Task item –
The required output is the lines from the one with "1280x720 pixels." through the end of the data, repeated verbatim, with no pictures included.

■ ■ ■ ■

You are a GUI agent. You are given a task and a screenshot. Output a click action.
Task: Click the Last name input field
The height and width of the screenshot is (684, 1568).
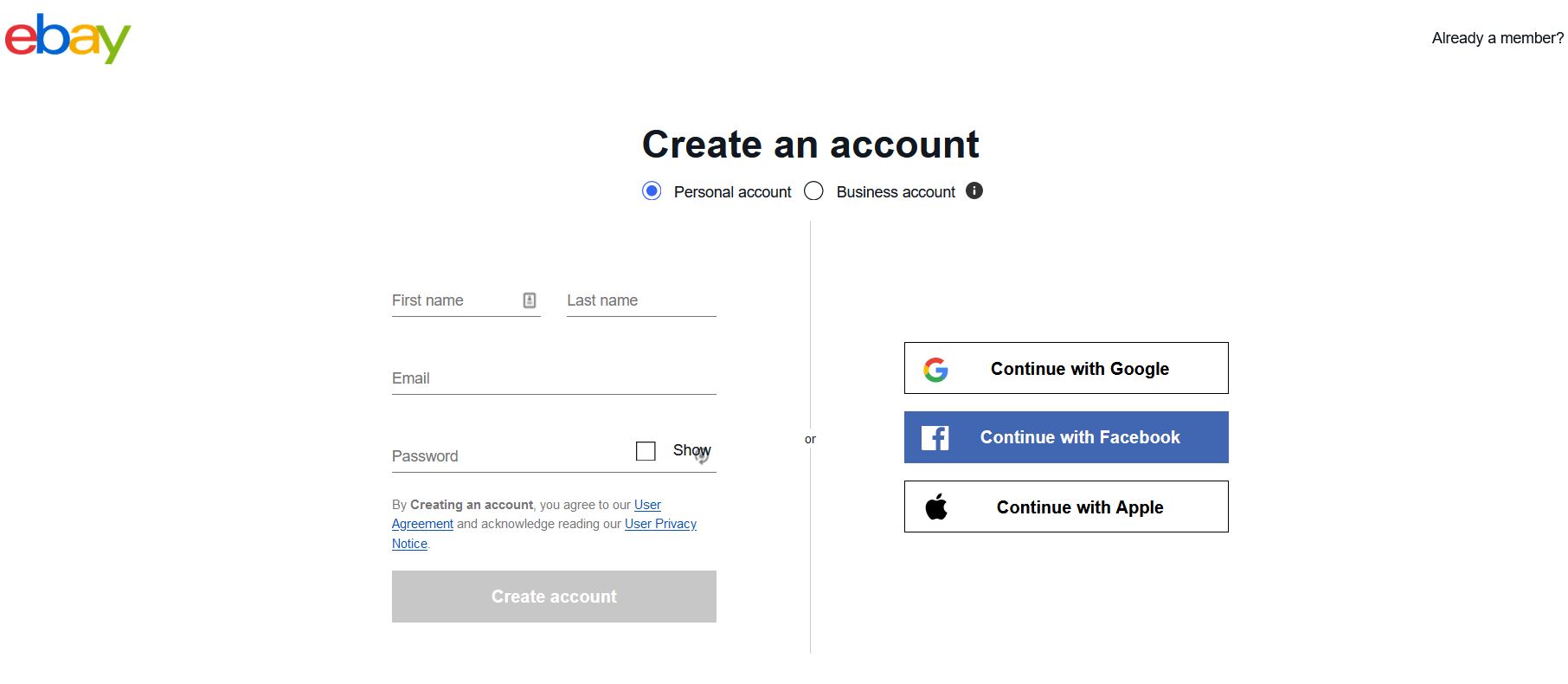(x=640, y=300)
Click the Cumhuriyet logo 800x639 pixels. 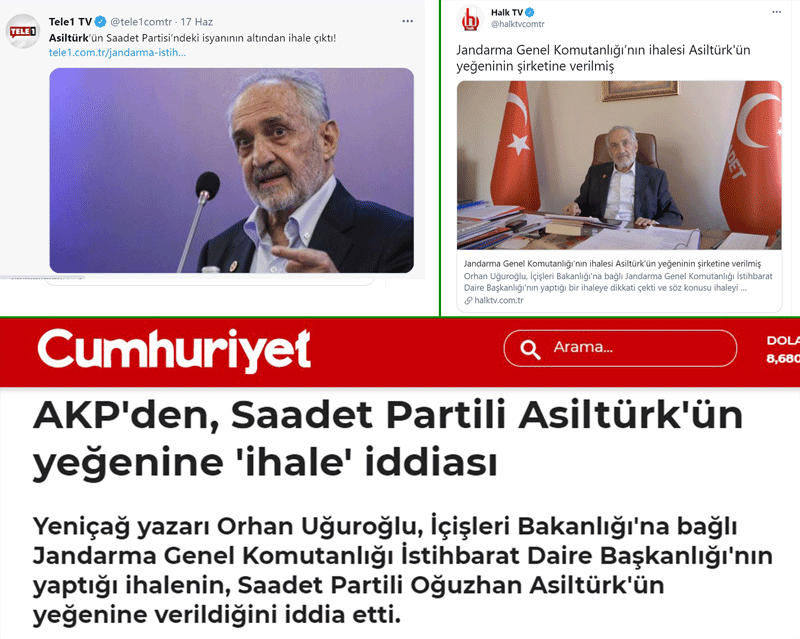174,350
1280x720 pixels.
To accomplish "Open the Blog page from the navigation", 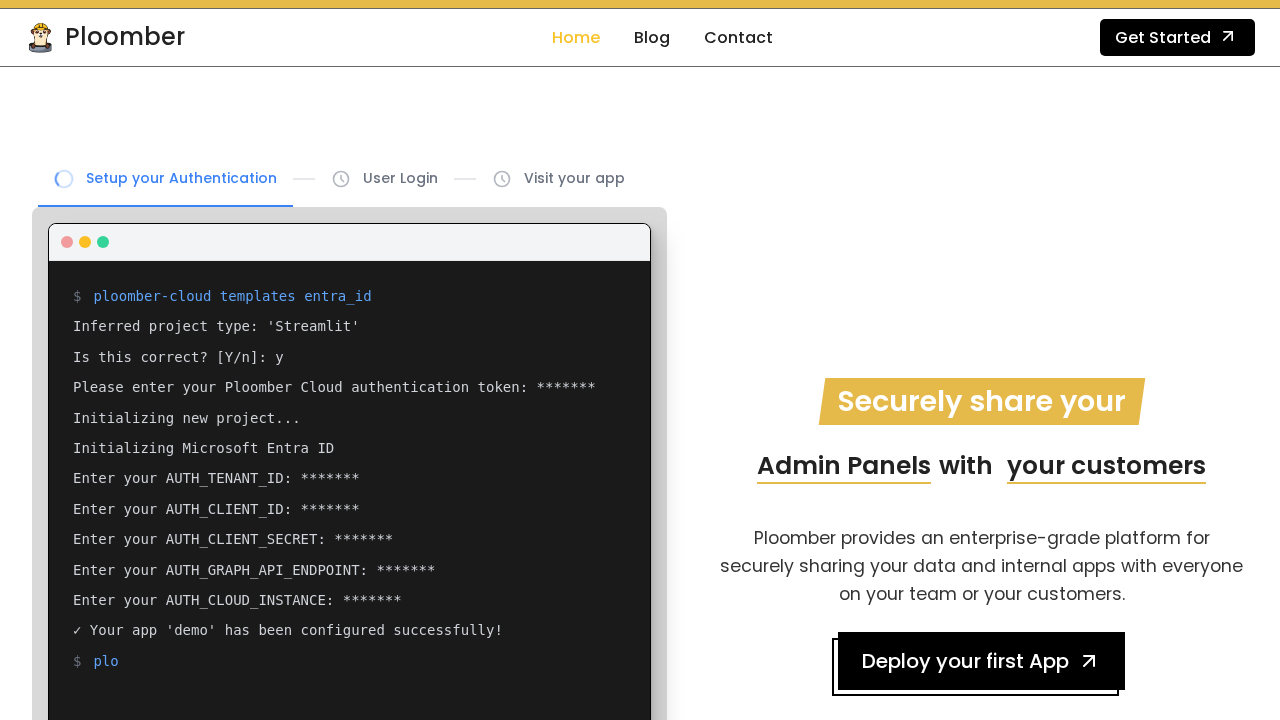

■ ■ ■ ■

Answer to the problem –
1280x720 pixels.
To accomplish "Open the Blog page from the navigation", 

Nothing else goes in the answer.